Correlation Between Thai Nam and Thai Packaging
Can any of the company-specific risk be diversified away by investing in both Thai Nam and Thai Packaging at the same time? Although using a correlation coefficient on its own may not help to predict future stock returns, this module helps to understand the diversifiable risk of combining Thai Nam and Thai Packaging into the same portfolio, which is an essential part of the fundamental portfolio management process.
By analyzing existing cross correlation between Thai Nam Plastic and Thai Packaging Printing, you can compare the effects of market volatilities on Thai Nam and Thai Packaging and check how they will diversify away market risk if combined in the same portfolio for a given time horizon. You can also utilize pair trading strategies of matching a long position in Thai Nam with a short position of Thai Packaging. Check out your portfolio center. Please also check ongoing floating volatility patterns of Thai Nam and Thai Packaging.
Diversification Opportunities for Thai Nam and Thai Packaging
0.13 | Correlation Coefficient |
Average diversification
The 3 months correlation between Thai and Thai is 0.13. Overlapping area represents the amount of risk that can be diversified away by holding Thai Nam Plastic and Thai Packaging Printing in the same portfolio, assuming nothing else is changed. The correlation between historical prices or returns on Thai Packaging Printing and Thai Nam is a relative statistical measure of the degree to which these equity instruments tend to move together. The correlation coefficient measures the extent to which returns on Thai Nam Plastic are associated (or correlated) with Thai Packaging. Values of the correlation coefficient range from -1 to +1, where. The correlation of zero (0) is possible when the price movement of Thai Packaging Printing has no effect on the direction of Thai Nam i.e., Thai Nam and Thai Packaging go up and down completely randomly.

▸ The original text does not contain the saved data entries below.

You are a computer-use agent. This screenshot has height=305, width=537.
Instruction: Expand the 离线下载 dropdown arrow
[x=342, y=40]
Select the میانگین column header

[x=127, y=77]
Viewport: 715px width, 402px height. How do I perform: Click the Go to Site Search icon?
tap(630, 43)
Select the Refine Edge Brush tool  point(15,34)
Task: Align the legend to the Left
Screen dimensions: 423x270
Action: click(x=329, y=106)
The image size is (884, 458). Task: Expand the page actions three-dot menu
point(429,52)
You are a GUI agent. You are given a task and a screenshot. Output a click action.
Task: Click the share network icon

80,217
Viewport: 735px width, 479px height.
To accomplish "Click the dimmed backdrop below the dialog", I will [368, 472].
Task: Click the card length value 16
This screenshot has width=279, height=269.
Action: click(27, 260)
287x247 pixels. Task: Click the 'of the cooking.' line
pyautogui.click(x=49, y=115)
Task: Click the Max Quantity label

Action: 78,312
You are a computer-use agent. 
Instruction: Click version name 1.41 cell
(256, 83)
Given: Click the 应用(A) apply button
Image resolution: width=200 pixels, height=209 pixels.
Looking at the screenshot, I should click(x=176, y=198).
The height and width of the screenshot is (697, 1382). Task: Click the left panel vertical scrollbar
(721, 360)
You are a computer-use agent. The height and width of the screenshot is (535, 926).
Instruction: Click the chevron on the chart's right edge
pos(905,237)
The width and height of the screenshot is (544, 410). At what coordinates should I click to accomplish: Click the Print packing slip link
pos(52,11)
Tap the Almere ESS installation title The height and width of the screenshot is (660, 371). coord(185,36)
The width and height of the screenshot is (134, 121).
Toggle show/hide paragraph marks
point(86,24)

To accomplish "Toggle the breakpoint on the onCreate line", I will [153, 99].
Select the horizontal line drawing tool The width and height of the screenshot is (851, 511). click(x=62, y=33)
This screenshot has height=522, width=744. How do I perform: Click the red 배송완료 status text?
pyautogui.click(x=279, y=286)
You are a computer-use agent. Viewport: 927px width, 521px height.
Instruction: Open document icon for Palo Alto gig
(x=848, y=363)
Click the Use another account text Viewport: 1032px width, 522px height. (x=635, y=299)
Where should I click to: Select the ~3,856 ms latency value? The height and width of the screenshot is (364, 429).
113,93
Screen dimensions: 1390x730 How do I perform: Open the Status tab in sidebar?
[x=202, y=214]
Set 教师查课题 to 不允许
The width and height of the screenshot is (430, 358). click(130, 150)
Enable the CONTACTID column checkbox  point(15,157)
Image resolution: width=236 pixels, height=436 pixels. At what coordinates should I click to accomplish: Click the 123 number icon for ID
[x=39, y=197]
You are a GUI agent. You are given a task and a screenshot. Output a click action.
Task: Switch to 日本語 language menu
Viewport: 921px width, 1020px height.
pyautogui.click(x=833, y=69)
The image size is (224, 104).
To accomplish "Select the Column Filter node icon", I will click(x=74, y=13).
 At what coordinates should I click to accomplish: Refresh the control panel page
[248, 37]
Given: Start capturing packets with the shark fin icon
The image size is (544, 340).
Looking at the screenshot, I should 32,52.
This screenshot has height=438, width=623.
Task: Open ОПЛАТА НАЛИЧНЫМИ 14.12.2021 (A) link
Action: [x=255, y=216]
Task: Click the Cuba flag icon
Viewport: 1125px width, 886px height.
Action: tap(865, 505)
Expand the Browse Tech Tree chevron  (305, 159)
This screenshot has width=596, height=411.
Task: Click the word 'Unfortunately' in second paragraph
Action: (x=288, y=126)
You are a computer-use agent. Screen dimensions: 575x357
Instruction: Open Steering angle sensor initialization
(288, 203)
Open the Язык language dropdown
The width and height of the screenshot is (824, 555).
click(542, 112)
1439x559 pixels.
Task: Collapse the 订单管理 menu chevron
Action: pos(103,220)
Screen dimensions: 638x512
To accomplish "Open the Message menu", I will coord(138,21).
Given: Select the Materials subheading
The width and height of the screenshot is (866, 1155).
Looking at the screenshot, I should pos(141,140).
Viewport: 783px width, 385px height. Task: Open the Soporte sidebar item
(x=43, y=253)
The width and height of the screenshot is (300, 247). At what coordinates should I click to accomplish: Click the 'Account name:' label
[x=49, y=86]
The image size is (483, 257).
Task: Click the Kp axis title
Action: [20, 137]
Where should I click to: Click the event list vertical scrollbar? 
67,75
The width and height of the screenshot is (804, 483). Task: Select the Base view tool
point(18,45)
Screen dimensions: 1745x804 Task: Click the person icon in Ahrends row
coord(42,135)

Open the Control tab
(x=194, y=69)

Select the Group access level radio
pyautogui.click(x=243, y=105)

Pair Corralation between Thai Nam and Thai Packaging
Assuming the 90 days trading horizon Thai Nam Plastic is expected to under-perform the Thai Packaging. But the stock apears to be less risky and, when comparing its historical volatility, Thai Nam Plastic is 61.16 times less risky than Thai Packaging. The stock trades about -0.08 of its potential returns per unit of risk. The Thai Packaging Printing is currently generating about 0.11 of returns per unit of risk over similar time horizon. If you would invest 1,330 in Thai Packaging Printing on September 15, 2024 and sell it today you would lose (90.00) from holding Thai Packaging Printing or give up 6.77% of portfolio value over 90 days.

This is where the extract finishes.